The Election Protection initiative, which is headquartered at the Lawyers Committee for Civil Rights Under Law in Washington, D.C., aims to provide voters with the information they need to make their voices heard as well as ensure that their voting rights are protected.
Election Protection’s trained volunteers will assist voters over the phone with any question or problem they need answered.
Voters may call 1-866-OUR-VOTE (1-866-687-8683) toll-free anytime. The hotline will be staffed live from 8:30 am to 5 pm during the early voting (October 18 through November 3) and from 6:30 am to 7:30 pm on Election Day.
Spanish-speaking voters can receive assistance from 1-888-VE-Y-VOTA (1-888-839-8682).
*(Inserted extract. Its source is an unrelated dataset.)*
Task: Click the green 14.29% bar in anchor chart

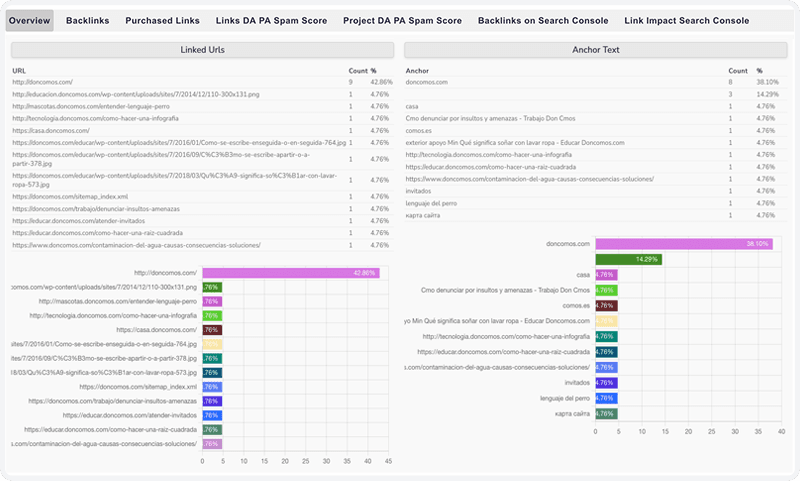Action: pos(629,259)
North Carolina voters face additional challenges in 2012, according to Bob Hall of Democracy North Carolina, a nonpartisan organization that is helping operate the hotline’s call center throughout the early voting period. The Law School at the University of North Carolina will be staffing the call center on Election Day.
“The new district lines mean many voters will see strange names on their ballot,” Mr. Hall said. “They may even get a different ballot from a neighbor down the street because of how the new district lines zigzag through neighborhoods. About two million voters live in precincts divided by district lines and you’re 50 percent more likely to live in one of those split precincts if you’re black.”
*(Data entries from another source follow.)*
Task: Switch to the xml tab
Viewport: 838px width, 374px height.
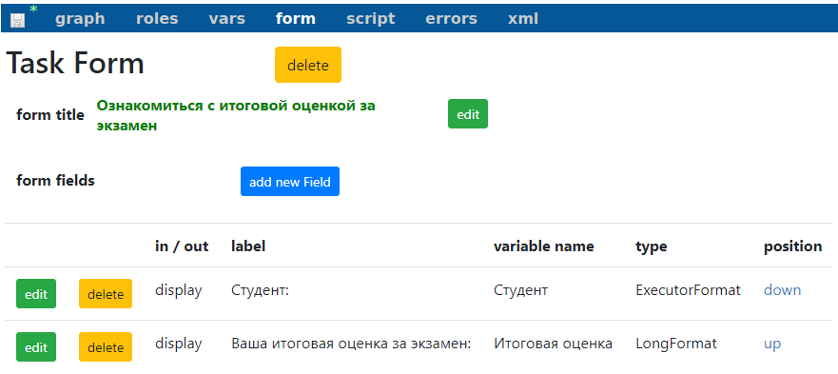Action: [x=523, y=19]
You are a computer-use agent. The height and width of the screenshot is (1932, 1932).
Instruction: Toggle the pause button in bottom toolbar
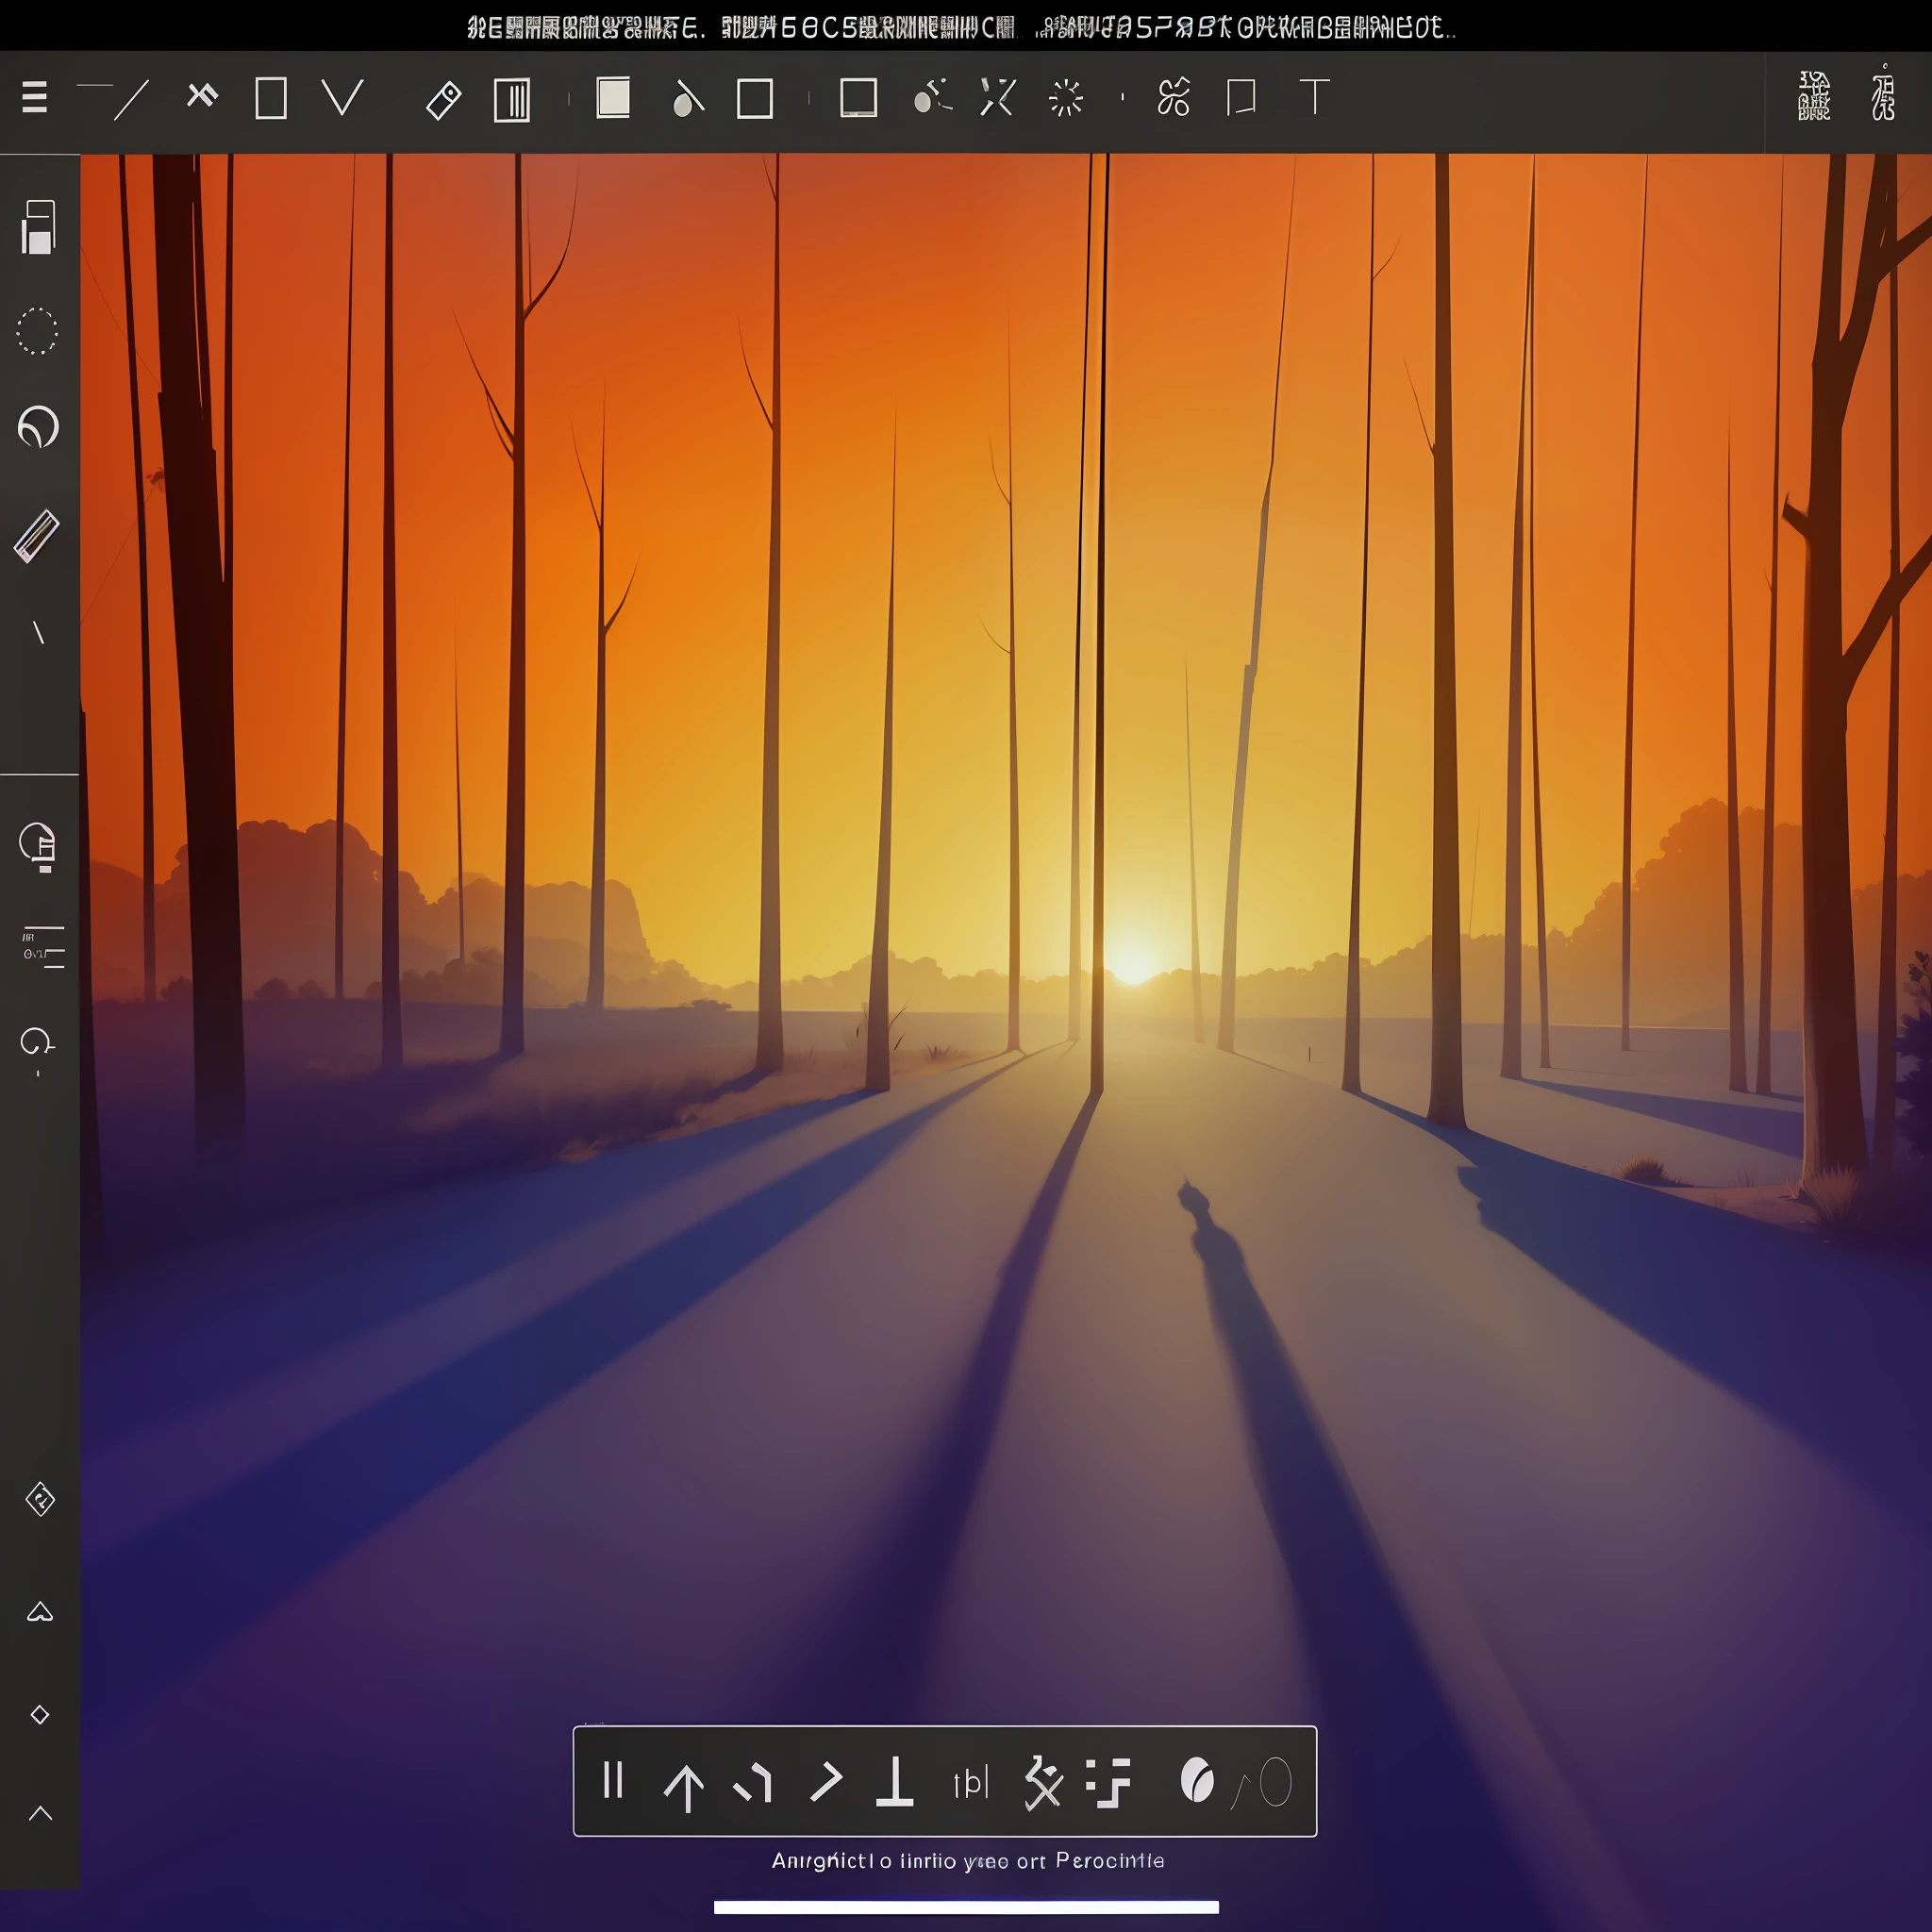coord(613,1781)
“In addition, we’re concerned about vigilante activists possibly disrupting the election by challenging voters,” he said. “Tea party-inspired groups like the Voter Integrity Project have already challenged voters and they’ve been recruiting volunteers for an unknown range of activities.”
Hall noted that a report released on Saturday by the Institute for Research & Education on Human Rights indicates about 300 volunteers across North Carolina are affiliated with a Texas-based group called True the Vote which aggressively challenges voters, often on dubious grounds.
“People should not be intimidated. We have the same rights and procedures that we had in 2008. Even the voter ID rules are the same; in general, you don’t need to present a photo ID when you go vote,” he said. The bill to require registered voters to show a photo ID before voting was vetoed.
Democracy NC has distributed 300,000 wallet cards across the state with “20 Tips for Voting.” See: http://democracy-nc.org/downloads/WalletCard.pdf
Nonpartisan groups have also created a special website that answers questions about where, when and how to vote – www.NCElectionConnection.com. Voters can preview their own ballot, find the nearest Early Voting site, and check their registration status through links at the website.